▶ [The task] Copy everything from the line containing "Task: Click the DN label by the 2F stairs" down to the line containing "tap(72, 135)", both included, with the requests left as they are. Multiply each coordinate in the answers by 0.75 and round it to a whole number, rounding halves up.

(Data records)
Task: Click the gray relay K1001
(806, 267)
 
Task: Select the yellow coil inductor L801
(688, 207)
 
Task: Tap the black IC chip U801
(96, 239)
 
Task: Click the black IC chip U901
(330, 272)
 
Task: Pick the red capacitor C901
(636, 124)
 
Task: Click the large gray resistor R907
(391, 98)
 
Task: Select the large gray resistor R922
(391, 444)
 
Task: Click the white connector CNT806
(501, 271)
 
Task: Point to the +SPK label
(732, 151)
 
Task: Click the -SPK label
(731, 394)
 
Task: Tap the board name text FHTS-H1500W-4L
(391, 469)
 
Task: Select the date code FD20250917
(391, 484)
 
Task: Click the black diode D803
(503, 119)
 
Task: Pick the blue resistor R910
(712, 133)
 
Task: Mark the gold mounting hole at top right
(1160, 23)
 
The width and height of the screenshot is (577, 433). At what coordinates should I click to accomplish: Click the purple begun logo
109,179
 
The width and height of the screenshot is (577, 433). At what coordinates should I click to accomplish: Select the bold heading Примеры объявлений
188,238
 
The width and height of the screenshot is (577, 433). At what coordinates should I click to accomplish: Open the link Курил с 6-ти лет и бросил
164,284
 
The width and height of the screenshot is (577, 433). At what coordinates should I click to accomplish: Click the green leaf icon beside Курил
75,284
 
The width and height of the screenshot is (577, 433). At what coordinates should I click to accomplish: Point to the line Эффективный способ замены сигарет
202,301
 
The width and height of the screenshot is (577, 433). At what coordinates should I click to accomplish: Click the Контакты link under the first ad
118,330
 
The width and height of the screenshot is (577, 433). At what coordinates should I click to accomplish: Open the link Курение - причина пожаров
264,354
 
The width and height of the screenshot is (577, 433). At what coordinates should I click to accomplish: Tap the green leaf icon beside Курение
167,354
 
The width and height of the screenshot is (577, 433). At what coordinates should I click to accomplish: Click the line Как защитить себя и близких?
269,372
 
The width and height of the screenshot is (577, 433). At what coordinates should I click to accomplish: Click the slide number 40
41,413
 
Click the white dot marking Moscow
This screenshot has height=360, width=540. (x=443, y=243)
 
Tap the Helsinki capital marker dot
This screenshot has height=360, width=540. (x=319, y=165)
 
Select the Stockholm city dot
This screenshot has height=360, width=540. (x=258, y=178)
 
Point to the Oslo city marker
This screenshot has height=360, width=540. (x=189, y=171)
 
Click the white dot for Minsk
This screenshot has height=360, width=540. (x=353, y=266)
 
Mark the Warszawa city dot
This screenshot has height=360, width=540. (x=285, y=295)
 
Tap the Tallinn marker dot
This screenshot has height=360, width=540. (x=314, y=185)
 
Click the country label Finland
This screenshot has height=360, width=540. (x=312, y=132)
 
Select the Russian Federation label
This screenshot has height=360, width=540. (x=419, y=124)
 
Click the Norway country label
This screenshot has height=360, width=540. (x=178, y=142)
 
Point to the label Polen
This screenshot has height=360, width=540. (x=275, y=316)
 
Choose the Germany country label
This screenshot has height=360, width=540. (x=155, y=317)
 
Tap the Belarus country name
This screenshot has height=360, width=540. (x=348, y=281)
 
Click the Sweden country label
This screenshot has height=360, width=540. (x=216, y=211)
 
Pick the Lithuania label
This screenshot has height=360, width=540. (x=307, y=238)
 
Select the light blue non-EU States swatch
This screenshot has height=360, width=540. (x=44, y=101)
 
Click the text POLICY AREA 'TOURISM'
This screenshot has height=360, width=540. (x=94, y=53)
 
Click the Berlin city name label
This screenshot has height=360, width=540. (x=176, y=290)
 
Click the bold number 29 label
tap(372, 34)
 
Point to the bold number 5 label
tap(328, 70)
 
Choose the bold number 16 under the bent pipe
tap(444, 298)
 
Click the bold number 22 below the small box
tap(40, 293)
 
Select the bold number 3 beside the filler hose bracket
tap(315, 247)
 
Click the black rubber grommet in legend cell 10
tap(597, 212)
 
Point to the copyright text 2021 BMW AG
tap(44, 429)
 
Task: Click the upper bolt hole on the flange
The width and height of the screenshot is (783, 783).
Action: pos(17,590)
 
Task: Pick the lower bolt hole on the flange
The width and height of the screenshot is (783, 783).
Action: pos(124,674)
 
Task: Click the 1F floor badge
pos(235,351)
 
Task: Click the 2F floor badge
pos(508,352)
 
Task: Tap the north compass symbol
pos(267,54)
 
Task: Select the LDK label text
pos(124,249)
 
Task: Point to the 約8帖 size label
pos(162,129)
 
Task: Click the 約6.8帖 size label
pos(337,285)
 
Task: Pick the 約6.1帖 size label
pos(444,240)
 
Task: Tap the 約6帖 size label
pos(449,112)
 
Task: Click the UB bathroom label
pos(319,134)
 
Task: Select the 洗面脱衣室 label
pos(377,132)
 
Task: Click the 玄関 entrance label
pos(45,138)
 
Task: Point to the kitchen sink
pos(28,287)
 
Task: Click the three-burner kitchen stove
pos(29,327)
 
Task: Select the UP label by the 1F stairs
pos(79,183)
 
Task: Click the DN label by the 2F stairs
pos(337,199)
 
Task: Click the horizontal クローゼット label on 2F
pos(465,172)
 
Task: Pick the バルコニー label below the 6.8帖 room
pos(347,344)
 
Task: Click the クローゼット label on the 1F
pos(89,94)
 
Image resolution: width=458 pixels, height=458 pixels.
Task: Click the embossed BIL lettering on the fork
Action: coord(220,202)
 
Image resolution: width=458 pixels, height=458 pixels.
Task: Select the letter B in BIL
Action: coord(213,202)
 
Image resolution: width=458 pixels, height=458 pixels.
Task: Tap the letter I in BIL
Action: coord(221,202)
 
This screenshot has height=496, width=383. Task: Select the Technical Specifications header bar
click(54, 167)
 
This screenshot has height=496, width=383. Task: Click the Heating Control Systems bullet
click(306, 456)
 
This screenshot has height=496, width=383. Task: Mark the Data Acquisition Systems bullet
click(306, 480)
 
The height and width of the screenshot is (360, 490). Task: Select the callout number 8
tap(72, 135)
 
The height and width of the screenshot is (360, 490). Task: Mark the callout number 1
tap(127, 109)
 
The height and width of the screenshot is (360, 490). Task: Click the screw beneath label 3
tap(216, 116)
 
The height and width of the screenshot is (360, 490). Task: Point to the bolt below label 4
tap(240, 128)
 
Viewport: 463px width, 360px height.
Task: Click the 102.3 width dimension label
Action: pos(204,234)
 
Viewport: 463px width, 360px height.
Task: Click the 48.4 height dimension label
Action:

▶ [Exercise output]
Task: Click the DN label by the 2F stairs
pos(253,149)
 
Task: Click the horizontal クローゼット label on 2F
pos(349,129)
 
Task: Pick the バルコニー label below the 6.8帖 room
pos(260,258)
 
Task: Click the クローゼット label on the 1F
pos(67,71)
 
Image resolution: width=458 pixels, height=458 pixels.
Task: Click the embossed BIL lettering on the fork
Action: coord(165,152)
 
Image resolution: width=458 pixels, height=458 pixels.
Task: Select the letter B in BIL
Action: coord(160,152)
 
Image resolution: width=458 pixels, height=458 pixels.
Task: Tap the letter I in BIL
Action: coord(166,152)
 
This screenshot has height=496, width=383. Task: Select the Technical Specifications header bar
click(41, 125)
 
This screenshot has height=496, width=383. Task: Click the Heating Control Systems bullet
click(230, 342)
 
This screenshot has height=496, width=383. Task: Mark the Data Acquisition Systems bullet
click(230, 360)
 
The height and width of the screenshot is (360, 490). Task: Select the callout number 8
tap(54, 101)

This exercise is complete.